> [Screenshot grounding data]:

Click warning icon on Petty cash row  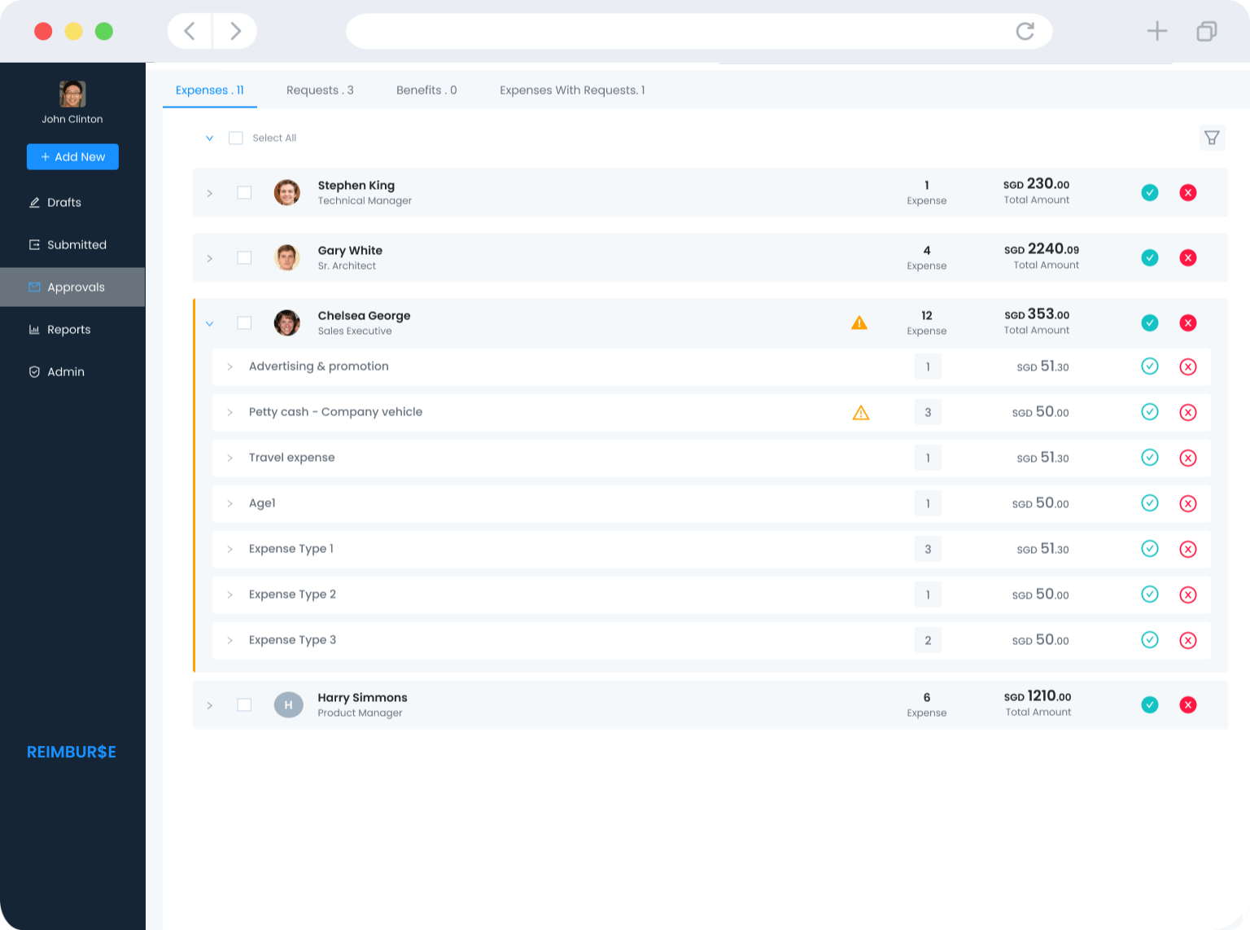pyautogui.click(x=860, y=413)
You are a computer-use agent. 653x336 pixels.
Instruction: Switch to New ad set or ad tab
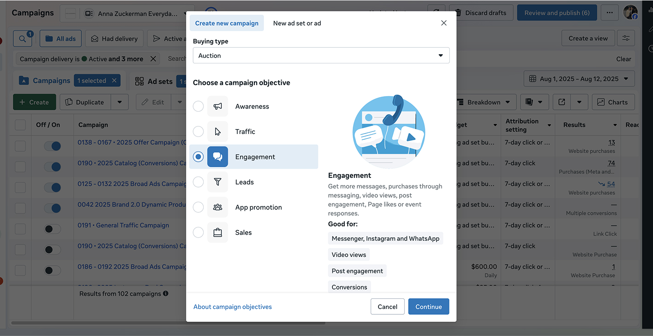point(297,23)
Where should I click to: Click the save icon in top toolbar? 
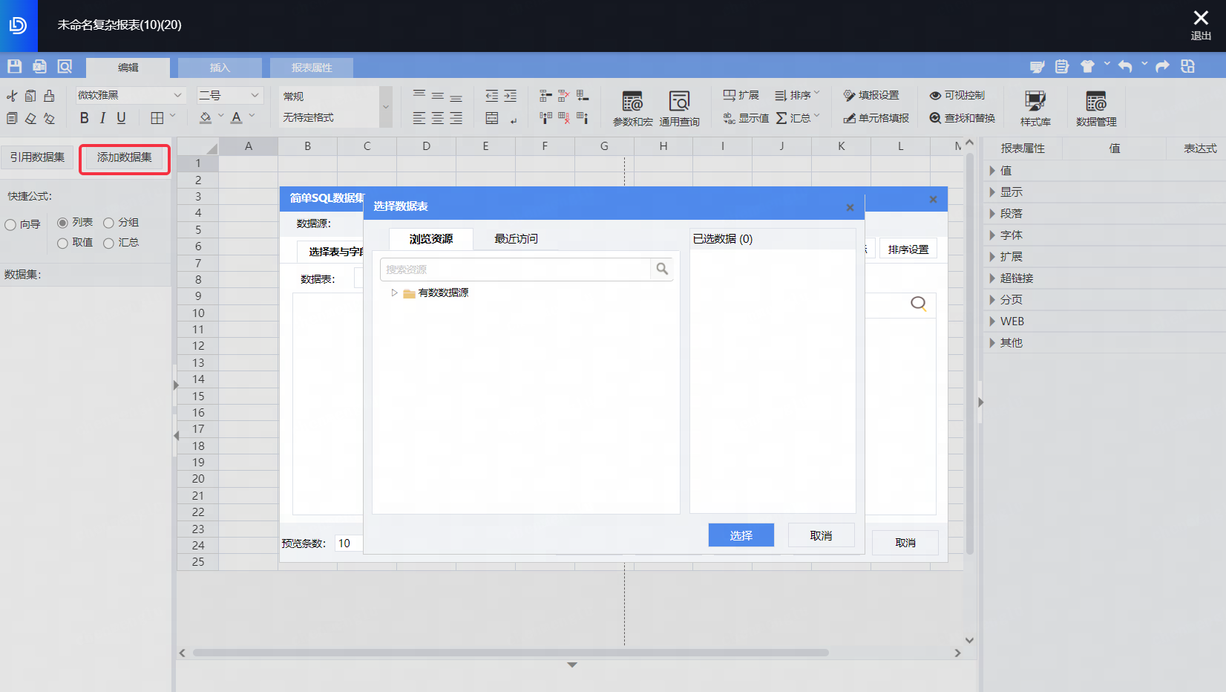click(15, 67)
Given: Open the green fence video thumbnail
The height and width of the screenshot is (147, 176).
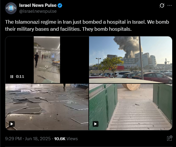Looking at the screenshot, I should [130, 107].
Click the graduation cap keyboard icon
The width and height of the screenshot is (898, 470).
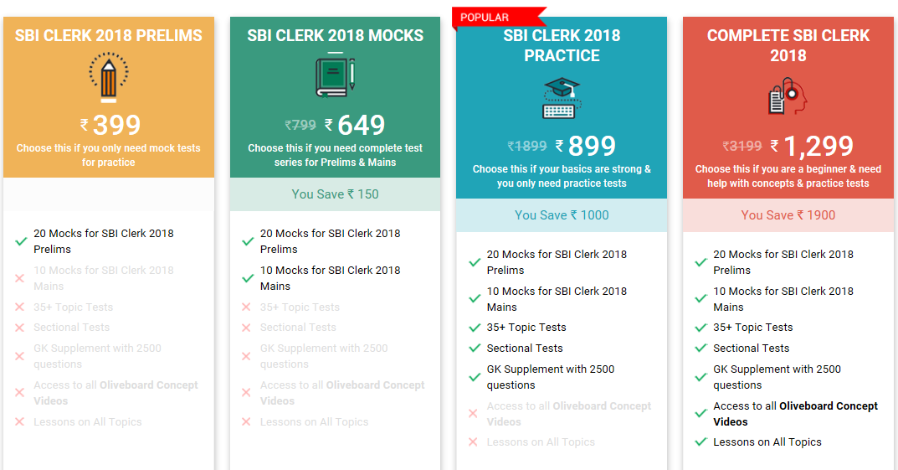pyautogui.click(x=562, y=98)
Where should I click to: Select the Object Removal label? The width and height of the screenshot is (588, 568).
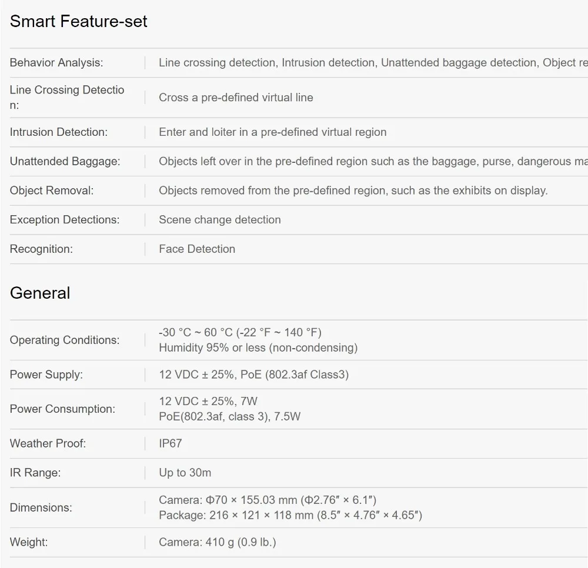(x=52, y=191)
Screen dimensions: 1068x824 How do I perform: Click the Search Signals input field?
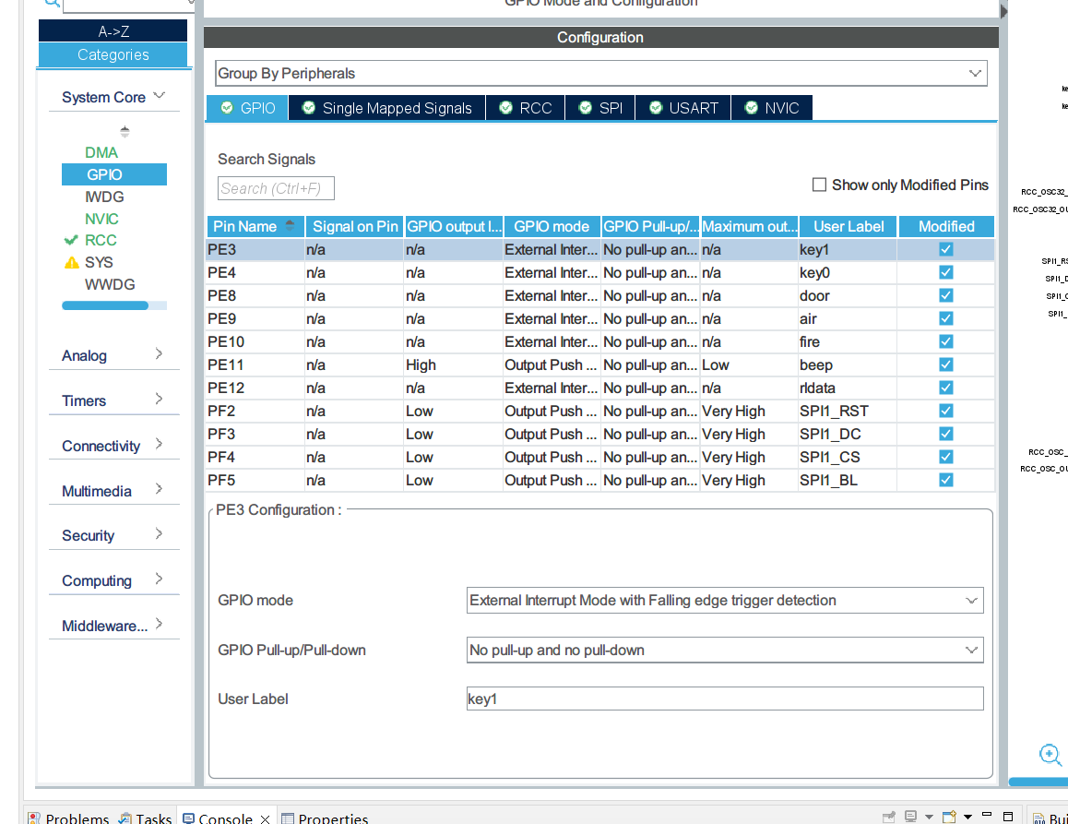point(276,188)
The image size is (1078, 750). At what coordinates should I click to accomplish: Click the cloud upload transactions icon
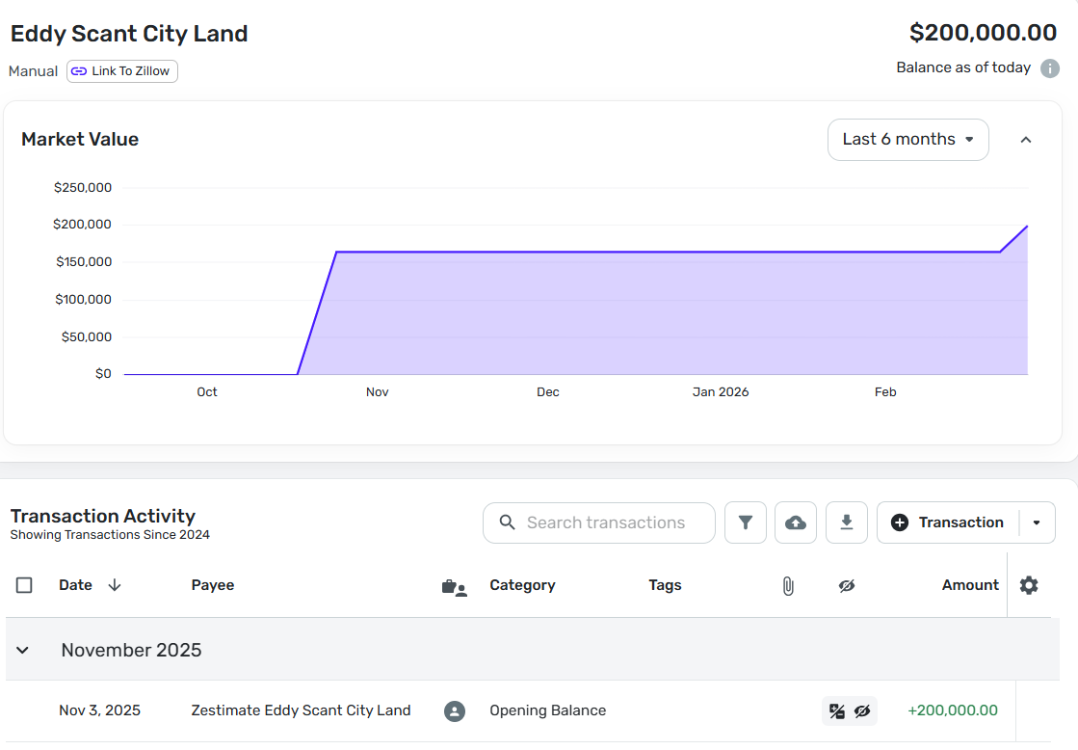(796, 522)
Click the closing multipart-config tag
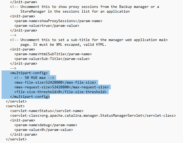Viewport: 183px width, 143px height. click(30, 97)
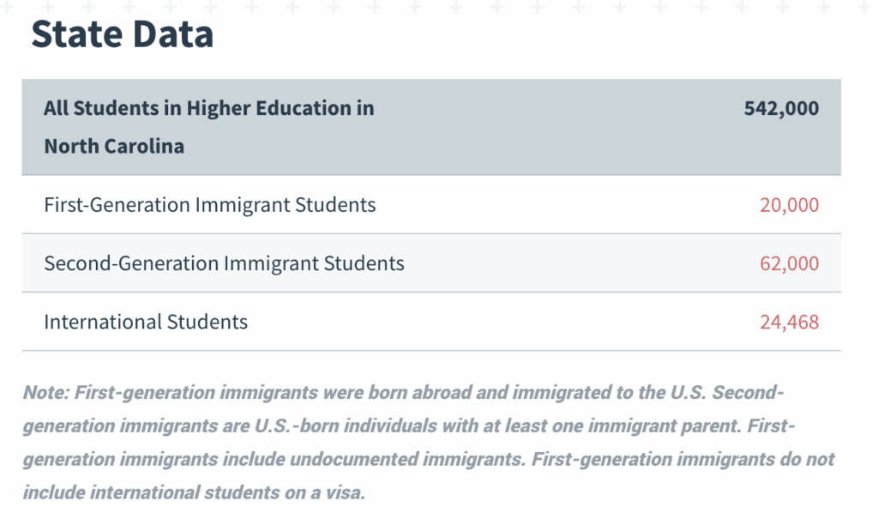878x531 pixels.
Task: Select the International Students row label
Action: point(146,322)
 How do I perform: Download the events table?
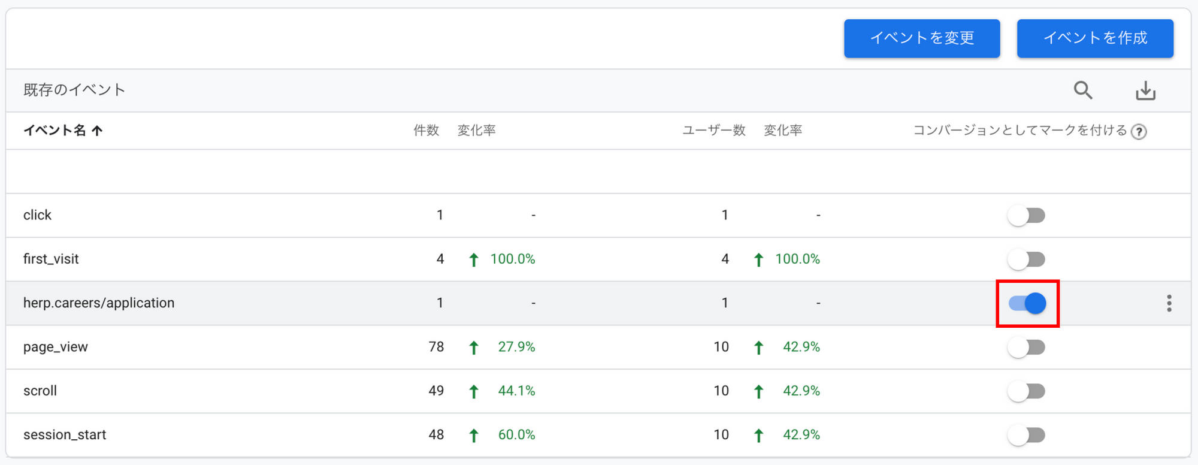(x=1145, y=90)
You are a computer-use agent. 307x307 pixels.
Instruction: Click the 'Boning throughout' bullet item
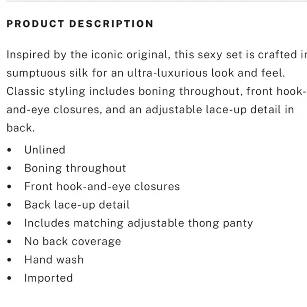pyautogui.click(x=75, y=168)
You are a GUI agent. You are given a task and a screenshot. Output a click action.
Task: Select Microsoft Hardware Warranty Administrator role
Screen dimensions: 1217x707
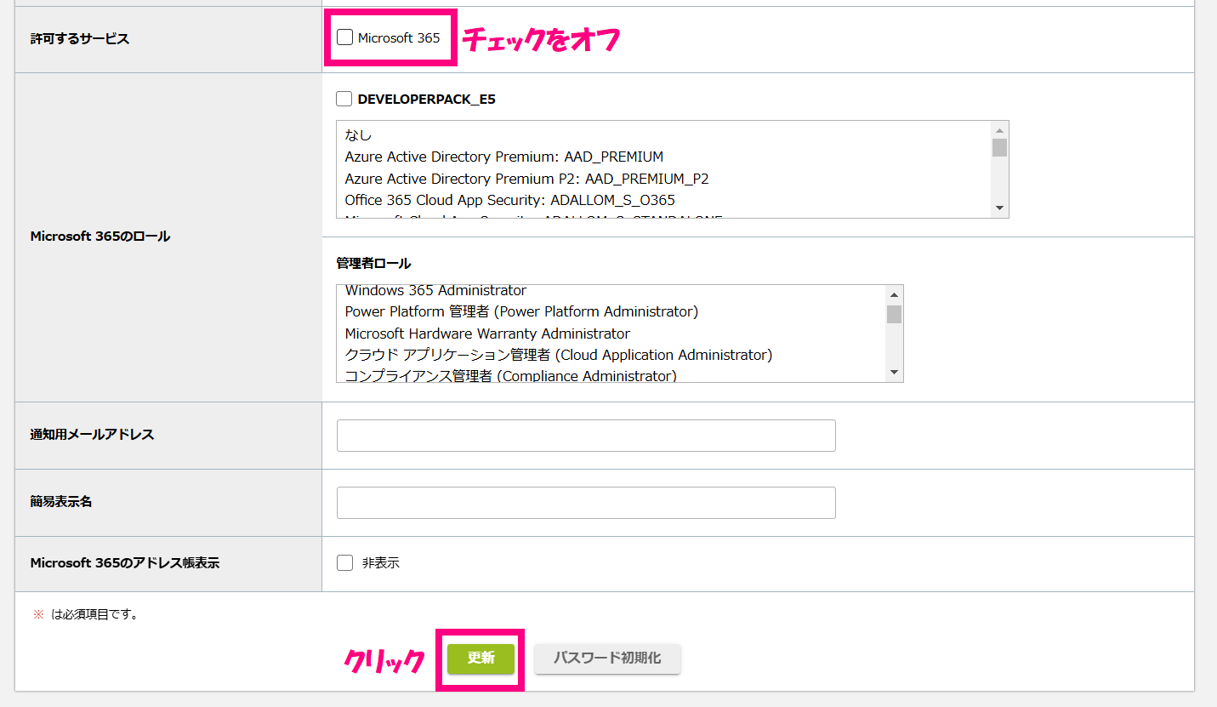[487, 334]
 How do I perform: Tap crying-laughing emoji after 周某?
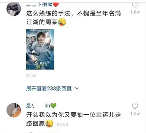(62, 22)
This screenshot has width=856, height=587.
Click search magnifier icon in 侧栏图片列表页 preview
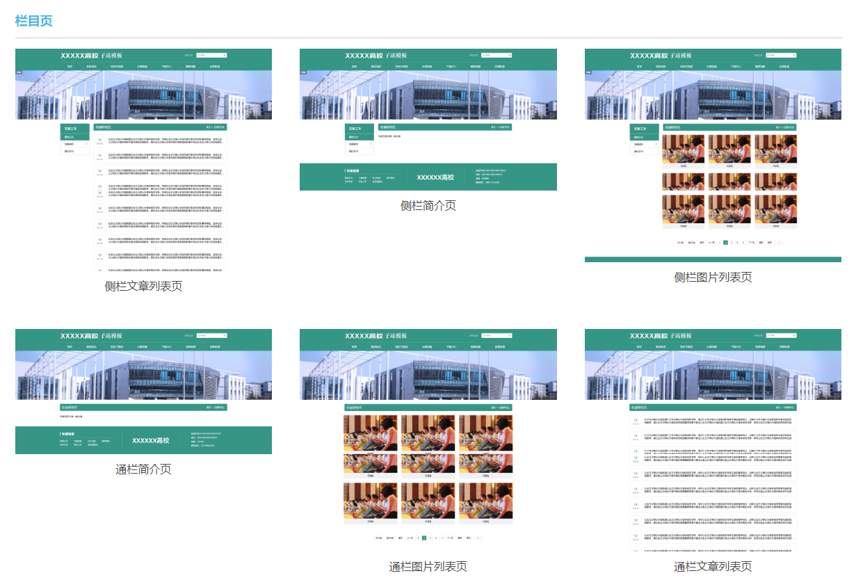click(794, 55)
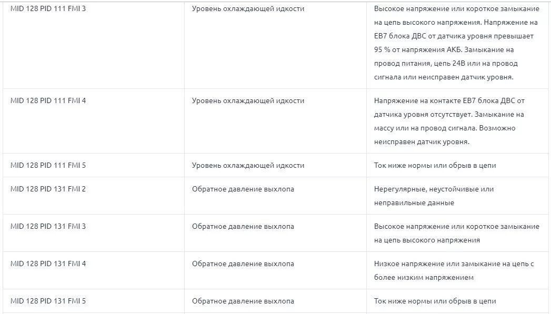Click 'Уровень охлаждающей идкости' in the FMI 5 row

pos(248,166)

> [Task brief]:
Scan the entries above for the word "agent", then copy every line in which it occurs.

> [Result for this task]:
You are a computer-use agent. 653x336 pixels.
You are a computer-use agent. 307x307 pixels.
You are a GUI agent. You are given a task and a screenshot. Output a click action.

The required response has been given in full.